## Given text
+++

The only way it'd work is either an Apocalypse Battle Campaign or a painting guide. But the painting guides sell themselves in the Model Masterclass books.
And an Apocalypse Campaign? Don't see that happening.


----------



## Tawa (Jan 10, 2010)

Personally, I'll reserve judgement until I see it.

As a WD reader since issue 144 however, this made me not a little upset. :cray:



> Even the classic logo that sat at the head of the magazine for the last 20 years will disappear into the Hall of Legends.


----------



## Dicrel Seijin (Apr 2, 2011)

I'm still a fairly new player, but even I'm a bit put off by the current WD. I will only pick it up if I know there is some article that I need (like the rules on the flyers), that probably won't be reprinted for a while. 

I'm lucky that my LFGS has a back stock of WD. I've been leafing through those and I love them. I've found things like the Feral Ork Codex, how to convert deffkoptaz, and such. 

I'm just hoping that there's no price increase.


----------



## DeathKlokk (Jun 9, 2008)

Ahh, you silly Youngling. That's _all_ that we can count on from G Dubya.


----------



## Tawa (Jan 10, 2010)

DeathKlokk said:


> That's _all_ that we can count on from G Dubya.


And has been for quite some time


----------

+++

## Data section
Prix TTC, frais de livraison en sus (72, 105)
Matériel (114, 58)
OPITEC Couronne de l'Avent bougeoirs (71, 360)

+++

## Problem to work on
Summarize the forum thread above in two sentences.

## Expected answer
Posters in the thread are skeptical about WD: one thinks the only workable options are an Apocalypse Battle Campaign or a painting guide and expects neither, and another will reserve judgement but is upset that the classic logo used for the last 20 years will disappear. A fairly new player buys the current WD only for articles they need, enjoys older back issues, and hopes the price won't rise, and others reply that a price increase is all anyone can count on and has been for quite some time.